Ora, alla vigilia della canonizzazione di monsignor Escrivá, non posso dimenticare il progetto ‘Harambee 2002’, un fondo destinato a sostenere programmi educativi in Africa, creato con i donativi dei fedeli che partecipano alla proclamazione della santità del nostro fondatore, e di tutte le persone e gli enti che vorranno collaborare. ‘Harambee 2002’ è una sintesi delle idee fondamentali che prima ricordavo: quel che importa sono le persone e, in questo caso, gli africani, che devono essere gli artefici del progresso in Africa. Per questo motivo, l’educazione diventa un elemento imprescindibile dello sviluppo, giacché apre le porte al lavoro e al progresso, sia materiale che spirituale. L’educazione è un modo, se così posso esprimermi, di seminare speranza. Il progetto ‘Harambee 2002’ vuole apportare un granello di sabbia a questo impegno collettivo.

E in questo contesto mi pare giusto che ricordiamo tutti con gratitudine le migliaia di missionari e missionarie che da secoli si sono dedicati generosamente ad attività educative, spendendo tutta la loro vita al servizio degli altri. Quanto amano l’Africa e come li amano gli africani!

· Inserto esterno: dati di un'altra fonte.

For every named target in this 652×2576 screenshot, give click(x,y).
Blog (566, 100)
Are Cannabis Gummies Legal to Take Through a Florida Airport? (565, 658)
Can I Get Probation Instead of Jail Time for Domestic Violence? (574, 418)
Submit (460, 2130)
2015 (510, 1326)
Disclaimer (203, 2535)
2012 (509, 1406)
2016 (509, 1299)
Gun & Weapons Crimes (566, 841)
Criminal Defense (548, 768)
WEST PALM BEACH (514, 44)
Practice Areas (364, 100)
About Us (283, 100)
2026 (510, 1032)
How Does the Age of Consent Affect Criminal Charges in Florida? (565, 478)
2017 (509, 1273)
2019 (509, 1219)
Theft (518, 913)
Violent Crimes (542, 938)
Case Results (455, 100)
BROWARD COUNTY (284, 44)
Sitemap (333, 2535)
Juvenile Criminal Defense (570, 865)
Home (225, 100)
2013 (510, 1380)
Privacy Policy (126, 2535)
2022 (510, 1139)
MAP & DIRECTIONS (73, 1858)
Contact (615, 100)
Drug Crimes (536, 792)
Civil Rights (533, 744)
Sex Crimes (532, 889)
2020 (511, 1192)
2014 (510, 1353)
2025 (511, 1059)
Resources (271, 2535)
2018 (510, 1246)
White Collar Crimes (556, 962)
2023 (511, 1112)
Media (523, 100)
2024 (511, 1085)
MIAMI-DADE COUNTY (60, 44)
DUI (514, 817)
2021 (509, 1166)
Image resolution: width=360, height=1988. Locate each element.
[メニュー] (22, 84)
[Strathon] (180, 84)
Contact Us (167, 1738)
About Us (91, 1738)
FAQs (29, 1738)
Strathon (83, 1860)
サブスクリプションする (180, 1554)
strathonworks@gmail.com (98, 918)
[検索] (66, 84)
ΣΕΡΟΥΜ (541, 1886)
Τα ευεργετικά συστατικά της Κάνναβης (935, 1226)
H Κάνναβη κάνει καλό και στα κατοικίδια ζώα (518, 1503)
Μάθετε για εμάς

Quale può prevedersi la presenza, dal Sud del mondo, alla canonizzazione del 6 ottobre? Con quali caratteristiche?

Mi rallegra poter dire che la presenza del Sud del mondo sarà numerosa e significativa. Verranno a Roma persone da 84 Paesi. Molti anche dall’Africa, dopo grandi sforzi e sacrifici. So di persone che stanno facendo risparmi da molto tempo per potersi pagare il viaggio. E il 6 ottobre, in Piazza San Pietro, ci saranno anche diversi cori africani.

In realtà, però, la maggior parte delle persone del Sud del mondo che vorrebbero venire non potranno farlo. Perciò il Comitato organizzatore della canonizzazione sta lavorando con particolare impegno per quelli che non saranno a Roma. Grazie all’inestimabile aiuto del Vaticano, delle istituzioni italiane e di tutti i mezzi di comunicazione, in molti Paesi del mondo milioni di persone potranno seguire la cerimonia per televisione, per radio o Internet. Approfitto di questa occasione per ringraziare, di tutto cuore, per l’aiuto generoso di tante persone, anche da parte di chi sarà lontano e non potrà esprimere la sua gratitudine. È impossibile citare tutti perché l’elenco sarebbe troppo lungo. Posso però assicurare che prego per ciascuno di loro.

Romana, n. 35, Luglio-Dicembre 2002, p. 323-325.